A spoken word performer whose poetry workshops have taken her from Stone Mountain’s Tupac Amaru Shakur Center for the Arts to the halls of Harvard University, Lucier has been arrested and says she’s received multiple death threats in recent months. But the fight to eradicate racism from American institutions is not merely a black and white one. Some of Lucier’s biggest strategic battles have been waged against older allies of color who preach respectability over radicalism. While young protestors are eager to pursue radical nonviolent action — like the Oct. 27 #ShutItDownATL human highway blockade #IBTY helped organize with other grassroots groups — the established generation of leaders and organizations often prefers a more socially acceptable approach.
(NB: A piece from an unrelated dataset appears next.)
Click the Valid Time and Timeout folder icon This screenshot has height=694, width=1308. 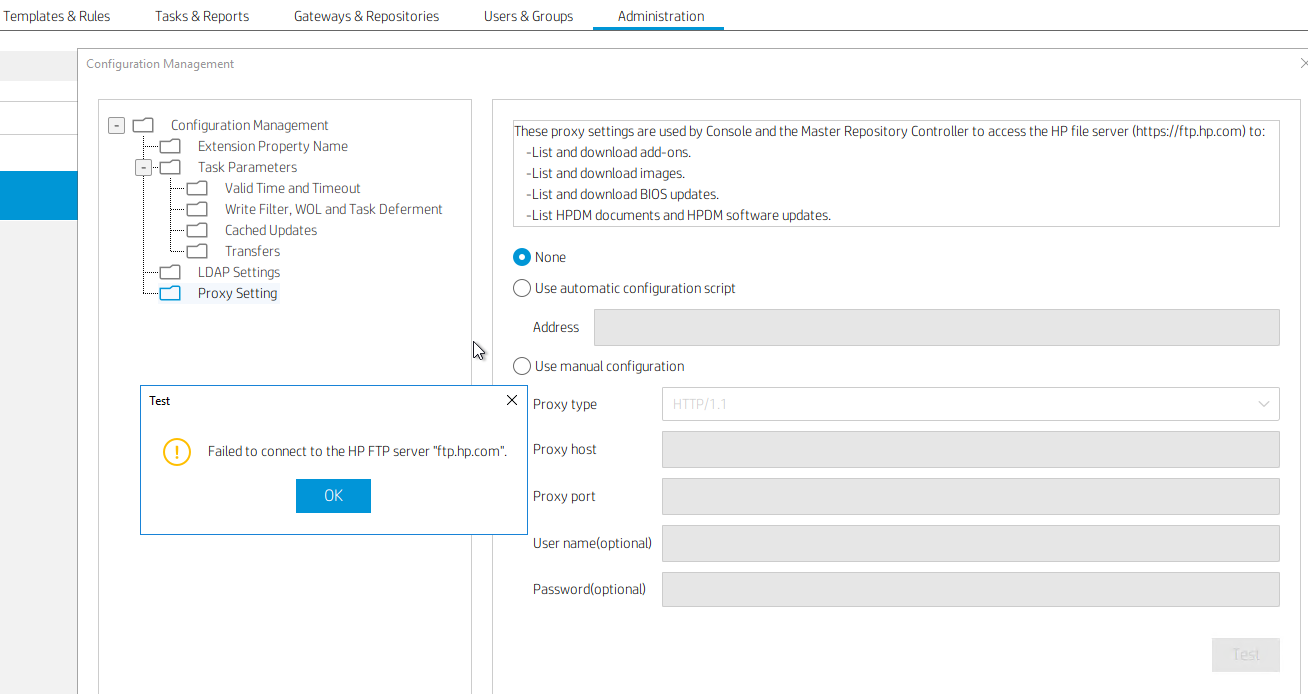196,187
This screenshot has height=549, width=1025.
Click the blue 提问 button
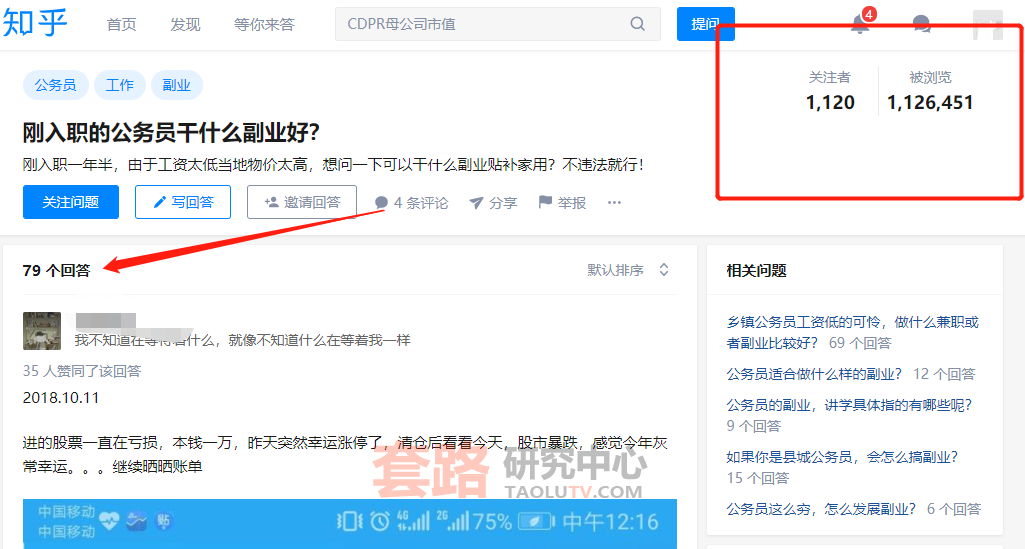tap(705, 24)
The age gap is just one of the aspects that separates this movement from the Civil Rights era. Local action has largely been led by young women who’ve mastered the use of social media to spread their message. Like most millennials, Lucier also uses her Twitter account as an extension of her identity. She regularly expresses the full range of human emotion, from righteous rage to radical self-love regardless of race, gender, or orientation.

That is a revolutionary act considering how leaders were portrayed so one-dimensionally during the Civil Rights Movement. Lucier acknowledges the contribution of Bayard Rustin, architect of the 1963 March on Washington, who voluntarily took a backseat to keep his identity as a gay black man secret.

“My work is to make sure that trend doesn’t continue,” Lucier says. “Because it could if I allowed myself to just be ‘Elle the activist’ and ‘Elle the black woman,’ and not ‘Elle the queer activist’ or ‘Elle the queer black woman.’ That’s an important narrative to include in the conversation.”

Continuing that conversation surrounding injustice is her main goal. To that end, #ItsBiggerThanYou’s executive board has established six chapters outside of Atlanta, Lucier says. There are also plans for a hip-hop concert in Atlanta in 2015.

“I feel like I’m overcompensating for the years I spent on the opposite side of how I feel now,” says Lucier, who’s become both a student and a teacher of nonviolent action. “I love this movement for a lot of different reasons, but one of them is because it allows us to see ourselves in a powerful way.”